The 10th Century Khmer sandstone statue "Skanda on a Peacock" was among the Cambodian antiquities looted from Angkor Wat, Koh Ker and other archeological sites during Cambodia’s periods of civil war and civil unrest that stretched from the 1960s to the 1990s.
"Skanda on a Peacock" is largely viewed as a masterpiece of artistic achievement and an important part of the Cambodian cultural heritage, according to experts.
On Monday, authorities announced "Skanda on a Peacock" and 30 other items will be repatriated to Cambodia after they were seized by the U.S. Attorney’s Office in Manhattan and the New York field office of the Department of Homeland Security.
The ancient works of art, more than 1000 years old, were “ripped from their country,” said Ricky Patel, United States attorney for the Eastern District of New York, adding that the works were treated like ordinary commodities rather than the treasures they are.

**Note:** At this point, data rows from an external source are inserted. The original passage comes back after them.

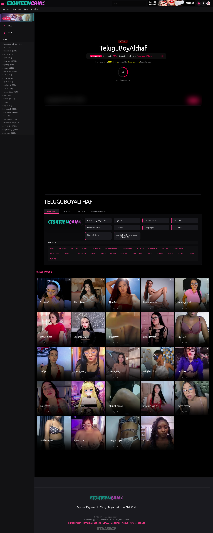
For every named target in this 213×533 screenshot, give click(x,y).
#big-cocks (62, 248)
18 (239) (5, 109)
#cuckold (140, 248)
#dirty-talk (165, 248)
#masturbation (136, 253)
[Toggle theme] (203, 3)
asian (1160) (7, 94)
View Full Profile (98, 211)
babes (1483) (7, 56)
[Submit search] (143, 3)
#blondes (74, 248)
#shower (160, 253)
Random (34, 9)
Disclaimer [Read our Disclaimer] (115, 523)
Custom (6, 9)
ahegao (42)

All the pieces were sold to U.S. collectors and institutions by Douglas Latchford, who was indicted in 2019 for his lengthy involvement in illegal trafficking of looted Cambodian antiquities.
Latchford, a dual citizen of Thailand and the United Kingdom, was charged with wire fraud, smuggling, conspiracy and related charges. The indictment was dismissed after he died on Aug. 2, 2020, in Thailand.
U.S. Attorney Damian Williams said Latchford trafficked in works that are culturally valuable to the Cambodian people and he said the U.S. was “delighted” to return them.
"It’s like a return of the souls of our culture," Keo Chhea, Cambodian ambassador to the U.S, said in a statement.